- North American box art
- Developer: Nintendo R&D2
- Publisher: Nintendo
- Director: Toshiaki Suzuki
- Producers: Masayuki Uemura; Kazuhiko Taniguchi;
- Composers: Takuya Maekawa; Yuichi Ozaki; Masami Yone;
- Series: Kirby
- Platform: Game Boy Color
- Release: JP: August 23, 2000; NA: April 9, 2001;
- Genres: Action, puzzle
- Mode: Single-player

= Kirby Tilt 'n' Tumble =

2000 video game

Kirby Tilt 'n' Tumble (Note: Known in Japan as Korokoro Kirby (コロコロカービィ, Korokoro Kābī)) is an action puzzle video game developed and published by Nintendo for the Game Boy Color handheld video game console. It was released in Japan on August 23, 2000 and in North America on April 9, 2001. Due to the cartridge having a built-in Accelerometer, it has a unique shape, as well as a unique translucent pink color in reference to Kirby. The game received its first official re-release on the Nintendo Classics service on June 5, 2023.

== Plot ==
The game begins with Kirby napping on a cloud, when he is awakened as a Waddle Dee walks by, carrying a round pinball-like bumper. He then sees King Dedede, carrying a long bumper. Suspicious of the King's intentions, Kirby hops on a warp star and follows him, determined to find out what he is up to. Soon, Kirby discovers that Dream Land has lost its stars and sets off to get them back.

== Game-play ==
Kirby Tilt 'n' Tumble uses a series of accelerometers to control Kirby. The goal of the game is to guide Kirby to the level's goal within the allotted time by tilting the Game Boy Color in the direction in which the player wishes to move him. The game registers a "pop" action when the player quickly jerks the Game Boy, rotating the game toward the user (as if flipping a pancake); doing so will fling Kirby into the air. The game revolves around the collection of the numerous stars strewn about the levels. To beat the game entirely, the player must collect each level's red star. This will unlock the bonus worlds, where there are slightly harder versions, and players start with less time.

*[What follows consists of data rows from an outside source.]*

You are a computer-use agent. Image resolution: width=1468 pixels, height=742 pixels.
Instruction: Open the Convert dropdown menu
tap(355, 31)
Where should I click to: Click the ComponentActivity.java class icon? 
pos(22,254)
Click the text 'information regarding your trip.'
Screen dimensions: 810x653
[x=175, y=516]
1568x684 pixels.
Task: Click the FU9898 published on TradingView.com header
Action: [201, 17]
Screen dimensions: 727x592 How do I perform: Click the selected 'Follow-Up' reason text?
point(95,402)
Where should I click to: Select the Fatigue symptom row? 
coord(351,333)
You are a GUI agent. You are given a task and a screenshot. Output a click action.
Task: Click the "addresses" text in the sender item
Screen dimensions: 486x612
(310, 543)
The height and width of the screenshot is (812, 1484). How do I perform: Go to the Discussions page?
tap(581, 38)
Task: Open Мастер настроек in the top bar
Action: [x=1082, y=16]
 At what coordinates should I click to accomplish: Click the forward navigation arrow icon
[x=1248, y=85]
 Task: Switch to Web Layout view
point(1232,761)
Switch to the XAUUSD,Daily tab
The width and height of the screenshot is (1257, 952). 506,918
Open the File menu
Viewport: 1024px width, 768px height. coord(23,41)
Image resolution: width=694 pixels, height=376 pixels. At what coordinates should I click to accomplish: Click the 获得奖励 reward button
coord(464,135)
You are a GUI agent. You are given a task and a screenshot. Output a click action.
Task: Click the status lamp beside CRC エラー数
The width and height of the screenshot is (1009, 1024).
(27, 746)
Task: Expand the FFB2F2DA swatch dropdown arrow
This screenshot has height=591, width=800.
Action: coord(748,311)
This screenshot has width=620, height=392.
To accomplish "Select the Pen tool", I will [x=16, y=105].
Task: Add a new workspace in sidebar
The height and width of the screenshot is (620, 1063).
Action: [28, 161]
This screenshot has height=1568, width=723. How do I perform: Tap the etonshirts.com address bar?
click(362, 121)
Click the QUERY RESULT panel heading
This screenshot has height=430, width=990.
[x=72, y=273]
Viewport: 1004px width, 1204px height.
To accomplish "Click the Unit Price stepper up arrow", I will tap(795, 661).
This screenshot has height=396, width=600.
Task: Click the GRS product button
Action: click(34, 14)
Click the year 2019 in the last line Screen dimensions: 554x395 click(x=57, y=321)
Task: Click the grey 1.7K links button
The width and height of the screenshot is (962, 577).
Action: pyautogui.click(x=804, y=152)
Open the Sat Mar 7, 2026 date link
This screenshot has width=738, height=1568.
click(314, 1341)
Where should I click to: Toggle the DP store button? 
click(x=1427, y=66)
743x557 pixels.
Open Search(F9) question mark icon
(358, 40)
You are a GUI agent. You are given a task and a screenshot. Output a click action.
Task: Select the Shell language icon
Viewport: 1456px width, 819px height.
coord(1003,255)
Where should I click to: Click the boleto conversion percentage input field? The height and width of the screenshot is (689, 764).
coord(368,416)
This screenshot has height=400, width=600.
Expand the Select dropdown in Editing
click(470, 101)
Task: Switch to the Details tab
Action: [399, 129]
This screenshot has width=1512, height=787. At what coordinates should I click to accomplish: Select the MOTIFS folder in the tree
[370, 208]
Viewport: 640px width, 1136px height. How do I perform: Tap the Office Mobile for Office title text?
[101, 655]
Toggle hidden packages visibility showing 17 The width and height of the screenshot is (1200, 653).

The timer counts down until the player has reached the level's end. The player can increase the timer by rolling Kirby over clock tiles, stopping the roulette on the timer, picking up clocks that add ten seconds, or by passing checkpoints. When the timer drops below 50 seconds, an alarm sounds, warning the player to hurry up and finish the level, and the music that was previously playing changes to a more fast-paced version. The player starts with five lives, and will lose one if Kirby loses all of his health from enemy or hazard damage, falls off the level, sinks in quicksand or water, or runs out of time. The game ends prematurely when all lives are lost, although the player can continue the game from the beginning of the current stage by selecting "Continue".

== Development ==
Kirby Tilt 'n' Tumble started development in April 1999. It was originally titled Koro Monkey (Monkey Tilt 'N Tumble) and starred a monkey. After discussing with Shigeru Miyamoto, the developers then switched the character to Kirby. The game was released in Japan on August 23, 2000. It was then released in North America on April 9, 2001. It was not released outside Japan and North America.

== Reception ==

Kirby Tilt 'n' Tumble received "favorable" reviews according to the review aggregation website GameRankings. It debuted at number four by the American market research company NPD TRSTS for the month of April 2001.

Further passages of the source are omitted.